We have compared the genotypic variation of 365 116 SNPs among 1129 unrelated individuals of five continents (Asia, Europe, Africa, and North and South America) to individuals from Southeast Brazil. We demonstrate that this population is a highly admixed population and quite distinct from other HapMap populations. Principle component analyses demonstrate extensive of intermarriage between individuals of African and European descent. This intermarriage occurred between 1500 and the present day reflecting about 20 generations of intermarriage. Thus, the genomes of Brazilian individuals consist of chromosomal segments of distinct ancestry with substantial European and African-related admixture. These findings will have important implications for the correct design and analytical planning of studies exploring complex traits in this population. We expect that the large degree of admixture observed in the Southeast Brazilian population can be exploited for the gene mapping of important disease loci.
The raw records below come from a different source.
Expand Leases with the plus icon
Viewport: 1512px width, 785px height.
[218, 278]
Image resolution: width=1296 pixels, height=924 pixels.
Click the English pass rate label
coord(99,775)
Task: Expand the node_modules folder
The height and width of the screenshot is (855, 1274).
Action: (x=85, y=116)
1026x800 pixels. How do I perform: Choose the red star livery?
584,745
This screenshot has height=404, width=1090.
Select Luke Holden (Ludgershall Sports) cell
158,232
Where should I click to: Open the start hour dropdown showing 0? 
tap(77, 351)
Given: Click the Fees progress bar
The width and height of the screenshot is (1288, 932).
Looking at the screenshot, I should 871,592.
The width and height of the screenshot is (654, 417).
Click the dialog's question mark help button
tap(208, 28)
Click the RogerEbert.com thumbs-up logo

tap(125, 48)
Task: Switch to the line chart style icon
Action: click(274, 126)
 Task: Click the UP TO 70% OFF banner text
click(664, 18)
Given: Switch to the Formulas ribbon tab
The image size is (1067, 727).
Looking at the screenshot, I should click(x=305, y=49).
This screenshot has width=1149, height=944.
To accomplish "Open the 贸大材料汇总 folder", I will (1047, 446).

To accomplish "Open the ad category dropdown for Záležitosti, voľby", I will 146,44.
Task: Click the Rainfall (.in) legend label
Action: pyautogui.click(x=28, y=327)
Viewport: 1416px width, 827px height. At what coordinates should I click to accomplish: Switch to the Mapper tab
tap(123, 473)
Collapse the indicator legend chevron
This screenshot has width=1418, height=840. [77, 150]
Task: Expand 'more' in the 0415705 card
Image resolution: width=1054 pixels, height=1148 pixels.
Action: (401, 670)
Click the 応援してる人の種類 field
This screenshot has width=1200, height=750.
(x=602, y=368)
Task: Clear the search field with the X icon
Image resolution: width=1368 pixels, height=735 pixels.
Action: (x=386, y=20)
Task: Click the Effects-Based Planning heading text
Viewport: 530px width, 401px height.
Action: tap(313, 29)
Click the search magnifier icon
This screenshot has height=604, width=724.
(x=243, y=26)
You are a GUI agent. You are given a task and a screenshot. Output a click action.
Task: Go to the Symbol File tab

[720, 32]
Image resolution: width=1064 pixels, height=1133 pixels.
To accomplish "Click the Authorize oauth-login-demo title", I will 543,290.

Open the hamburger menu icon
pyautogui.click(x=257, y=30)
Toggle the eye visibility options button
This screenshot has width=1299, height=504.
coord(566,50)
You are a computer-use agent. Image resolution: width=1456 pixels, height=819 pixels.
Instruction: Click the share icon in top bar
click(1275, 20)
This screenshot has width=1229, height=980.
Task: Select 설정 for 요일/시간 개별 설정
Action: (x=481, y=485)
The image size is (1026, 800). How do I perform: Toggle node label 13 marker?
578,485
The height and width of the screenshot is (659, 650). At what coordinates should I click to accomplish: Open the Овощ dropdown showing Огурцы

The study cohort was collected in Southeast Brazil, in Sao Paulo state. Individuals of African, Amerindian, and perhaps Asian ancestries, may be underrepresented in this study, as individuals with European ancestry comprise a majority in this region. Thus, additional analyses using larger and random samples that can cover all five Brazilian regions might perhaps show an even more pronounced degree of genetic variation than the one suggested by our analysis. Whether the same degree of intermarriage will be observed in other parts of Brazil or other parts of Latin America will be addressed in future studies.

New dense genotyping data from other forthcoming Brazilian studies will determine whether the same pattern of extensive genetic admixture exists in other parts of Brazil.